■ **Exercise directions**:
According to the text on Henrietta, Texas, how many houses did Henrietta have in 1860?

■ **Extracted text**:
%%

HENRIETTA, TEXAS. Henrietta, the county seat of Clay County, is on U.S. highways 287 and 82, State Highway 148, and Farm Road 1197, on the Burlington Northern Railroad and the Little Wichita River twenty miles southeast of Wichita Falls in the center of the county. When Clay County was separated from Cooke County on December 24, 1857, the act required that the county seat be named Henrietta. There are several theories of the name's origin, but the real explanation remains a mystery. One hypotheses is that Henrietta is a feminized version of Henry, since the county is named for Henry Clay. Another popular but unlikely explanation is that it was named for Clay's wife, Lucretia.
Henrietta was the only town in Clay County of any consequence in 1860, when it had ten houses and a general store. The 109 residents of the county, including two slaves, represented part of the far western edge of settlement in North Texas. Henrietta received a post office in 1862. County elections were held that year, and Indian attacks became more frequent when the local soldiers withdrew during the Civil War. Henrietta residents began fleeing to Cooke and Montague counties, and by 1862 Clay County was abandoned by white settlers and officially unorganized. Soldiers reported that Henrietta was deserted, had "strange Indian signs on the walls," and soon thereafter was burned.

%%

■ **Recorded information**:
%%

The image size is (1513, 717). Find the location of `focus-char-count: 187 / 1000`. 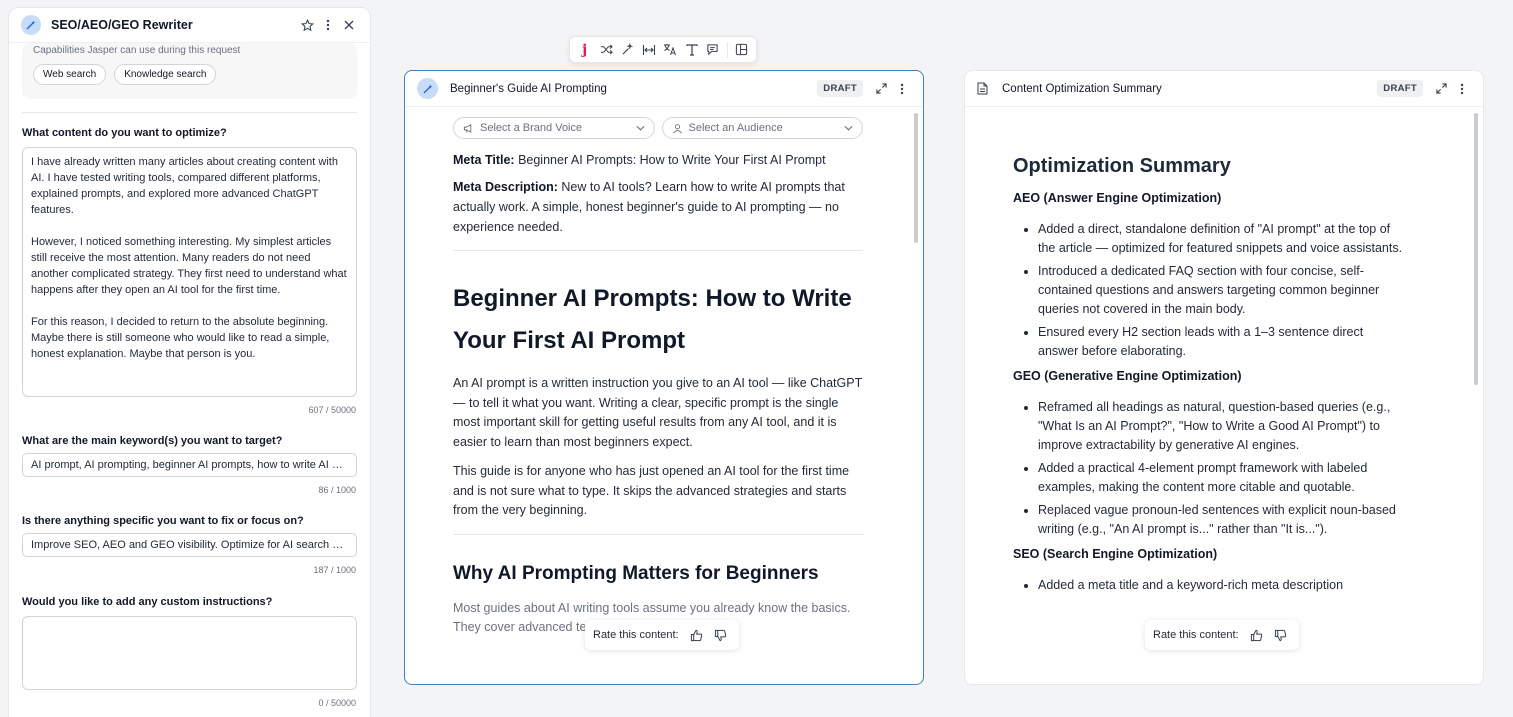

focus-char-count: 187 / 1000 is located at coordinates (334, 570).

%%

■ **The answer**:
Ten houses.